Con un titolo apparentemente “rubato” ai misconosciuti Brownsville Station (quelli di “Smokin’ in the boys room”, poi ripresa con successo dai Motley Crue, per intenderci), tornano alla ribalta discografica i grandi Def Leppard, il cui stato di forma generale e brillantezza “fisica” abbiamo potuto apprezzare durante la recente data milanese del Gods Of Metal.
“Yeah!” è, come ormai piuttosto noto, un Cd di sole covers e questa scelta ha ovviamente scatenato una serie di scetticismi e discussioni, coinvolgendo sia gli addetti ai lavori sia i tanti sostenitori della band britannica, autrice in passato di vere e proprie gemme di heavy rock dalle imponenti velleità commerciali.
Insomma, si tratta di un omaggio sincero ai gruppi e ai brani preferiti dalla band, magari anche importanti dal punto di vista “formativo” o del segno evidente di una crisi creativa (che con il decimo studio album sembrava essere stata superata), affiancata al tentativo di non fare perdere completamente l’interesse dei fans nei loro confronti, con un periodo d’assenza dalle scene troppo prolungato?
Forse un po’ tutte queste cose, ma quello che conta è che questo dischetto ci permette di (ri)ascoltare un discreto numero di belle canzoni di “ieri” (alcune delle quali non straordinariamente conosciute), interpretate con professionalità, verve e passione da un gruppo (un plauso particolare all’ugola sempre scintillante di Joe Elliot) che mantiene una discreta credibilità anche quando si misura con brani all’apparenza lievemente lontani dalla sua sensibilità artistica.
Accanto alle famose “20th Century Boy” dei T. Rex, “Hanging on the telephone” portata al successo dai Blondie (ma a sua volta una rilettura dei The Nerves, come argutamente rilevato dal collega Marando, nel Report del GOM che trovate su queste stesse pagine), “Hell raiser” degli Sweet (ricordando anche il tributo già esibito con “Action” in “Retroactive”, evidentemente un vero “modello” per il Leopardo), “Waterloo sunset” dei The Kinks, “Street life” targata Roxy Music, “Don’t believe a word” dei seminali Thin Lizzy e “Stay with me” dei Faces, ritroviamo pure una “Rock on” di David Essex, “No matter what” dei Badfinger, “He’s gonna step on you again” di John Bongos, canzoni e musicisti non esattamente “popolari”, e altresì la decisione di affrontare hits leggermente “minori” (a livello di notorietà “universale”) di nomi storicamente fondamentali quali Electric Light Orchestra (“10538 Overture”), David Bowie (“Drive-in saturday”), Free (“Little bit of love”) e Mott The Hoople (“The golden age of rock ‘n’ roll”) sembra deporre a favore di una vocazione “riverente” abbastanza genuina (sarebbe stato molto più facile e probabilmente “censurabile”, per esempio, decidere di utilizzare una “All right now” per onorare il talento di Paul Rodgers e Paul Kossof, o una “All the young dudes” per celebrare Ian Hunter e, di conseguenza, il Duca Bianco!).

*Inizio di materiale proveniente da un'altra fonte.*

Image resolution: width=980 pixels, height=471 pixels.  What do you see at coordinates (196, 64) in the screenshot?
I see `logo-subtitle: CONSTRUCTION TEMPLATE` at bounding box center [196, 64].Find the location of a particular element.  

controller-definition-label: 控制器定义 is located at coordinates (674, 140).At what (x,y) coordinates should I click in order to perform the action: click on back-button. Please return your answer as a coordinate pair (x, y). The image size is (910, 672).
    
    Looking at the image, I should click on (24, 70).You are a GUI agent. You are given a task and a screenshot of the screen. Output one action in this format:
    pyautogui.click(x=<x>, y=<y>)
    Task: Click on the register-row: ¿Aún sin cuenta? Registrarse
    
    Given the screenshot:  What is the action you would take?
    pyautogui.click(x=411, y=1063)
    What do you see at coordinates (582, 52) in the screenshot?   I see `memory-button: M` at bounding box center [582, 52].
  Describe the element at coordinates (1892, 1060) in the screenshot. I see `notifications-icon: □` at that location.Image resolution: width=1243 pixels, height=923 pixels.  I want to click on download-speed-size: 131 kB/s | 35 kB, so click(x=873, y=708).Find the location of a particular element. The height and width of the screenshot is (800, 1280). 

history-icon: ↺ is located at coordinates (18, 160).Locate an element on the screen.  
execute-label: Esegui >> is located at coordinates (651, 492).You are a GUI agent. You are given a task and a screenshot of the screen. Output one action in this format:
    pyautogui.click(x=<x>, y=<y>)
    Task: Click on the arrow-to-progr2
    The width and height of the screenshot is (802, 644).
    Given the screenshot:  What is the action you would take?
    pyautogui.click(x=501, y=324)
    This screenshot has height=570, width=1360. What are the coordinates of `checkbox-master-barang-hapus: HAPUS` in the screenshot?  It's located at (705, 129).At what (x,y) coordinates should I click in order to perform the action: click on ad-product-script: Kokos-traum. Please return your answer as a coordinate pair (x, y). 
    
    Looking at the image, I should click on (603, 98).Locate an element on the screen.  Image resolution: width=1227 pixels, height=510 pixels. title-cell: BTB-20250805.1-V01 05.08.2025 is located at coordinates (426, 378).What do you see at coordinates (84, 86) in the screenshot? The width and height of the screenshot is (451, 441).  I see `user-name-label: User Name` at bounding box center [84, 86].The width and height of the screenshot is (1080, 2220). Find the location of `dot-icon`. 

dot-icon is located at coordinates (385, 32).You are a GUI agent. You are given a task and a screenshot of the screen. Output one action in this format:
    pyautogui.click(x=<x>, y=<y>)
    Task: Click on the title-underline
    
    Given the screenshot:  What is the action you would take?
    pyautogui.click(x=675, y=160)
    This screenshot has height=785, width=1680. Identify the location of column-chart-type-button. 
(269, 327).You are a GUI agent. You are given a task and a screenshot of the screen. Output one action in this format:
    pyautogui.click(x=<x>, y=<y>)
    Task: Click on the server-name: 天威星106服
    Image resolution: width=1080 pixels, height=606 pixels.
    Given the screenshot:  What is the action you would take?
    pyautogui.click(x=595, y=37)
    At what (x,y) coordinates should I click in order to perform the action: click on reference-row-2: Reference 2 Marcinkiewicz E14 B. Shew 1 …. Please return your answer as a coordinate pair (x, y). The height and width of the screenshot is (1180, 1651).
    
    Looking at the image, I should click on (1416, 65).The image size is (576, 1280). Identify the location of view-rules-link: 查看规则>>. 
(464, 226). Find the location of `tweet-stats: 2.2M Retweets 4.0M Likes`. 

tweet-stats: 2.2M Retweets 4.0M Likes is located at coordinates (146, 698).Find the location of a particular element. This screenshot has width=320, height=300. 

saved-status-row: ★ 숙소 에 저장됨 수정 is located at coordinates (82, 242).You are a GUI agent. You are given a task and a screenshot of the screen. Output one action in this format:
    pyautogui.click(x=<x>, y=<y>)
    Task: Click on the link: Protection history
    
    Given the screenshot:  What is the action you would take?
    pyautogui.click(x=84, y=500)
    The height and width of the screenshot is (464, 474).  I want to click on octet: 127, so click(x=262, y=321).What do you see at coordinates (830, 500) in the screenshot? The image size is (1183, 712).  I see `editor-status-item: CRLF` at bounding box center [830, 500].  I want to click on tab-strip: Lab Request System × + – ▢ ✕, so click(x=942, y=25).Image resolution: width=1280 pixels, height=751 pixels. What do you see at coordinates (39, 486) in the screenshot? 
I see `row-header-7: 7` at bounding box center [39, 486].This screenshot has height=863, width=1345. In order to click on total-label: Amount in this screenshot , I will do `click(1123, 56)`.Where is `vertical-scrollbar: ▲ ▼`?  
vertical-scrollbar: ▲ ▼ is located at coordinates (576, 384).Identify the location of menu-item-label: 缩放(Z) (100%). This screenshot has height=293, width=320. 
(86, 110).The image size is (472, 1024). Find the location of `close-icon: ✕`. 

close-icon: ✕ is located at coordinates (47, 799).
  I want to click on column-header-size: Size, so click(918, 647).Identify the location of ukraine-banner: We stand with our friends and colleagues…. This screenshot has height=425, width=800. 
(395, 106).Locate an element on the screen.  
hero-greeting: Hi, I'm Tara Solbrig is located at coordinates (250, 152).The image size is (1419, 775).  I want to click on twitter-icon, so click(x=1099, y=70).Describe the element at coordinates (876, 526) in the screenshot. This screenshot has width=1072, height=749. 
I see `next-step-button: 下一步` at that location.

Nonostante abbia una sorta di diffidenza “congenita” nei confronti di questo tipo di operazioni, “Yeah!” è alla fine, senza farsi troppe “paranoie”, abbastanza godibile, un bel ripasso di “storia”, che rivela pure qualche lato “inedito” della personalità dei “ragazzi” di Sheffield, i quali danno l'impressione spesso di voler “piegare” la loro caratteristica attitudine musicale allo spirito originale delle canzoni coverizzate, senza tentarne un’interpretazione “eccessivamente” personale, forse per un inconscio timore di compiere atto di “lesa maestà” e di snaturarle, rendendole troppo diverse dalla versione conservata e indelebilmente impressa nella loro memoria.
Resta la questione relativa a come, in un mercato iper-saturo come quello attuale, un disco del genere possa trovare uno spazio significativo, anche perché i supporters dei Def Leppard si aspettano molto di più dai loro “eroi”, davvero molto di più!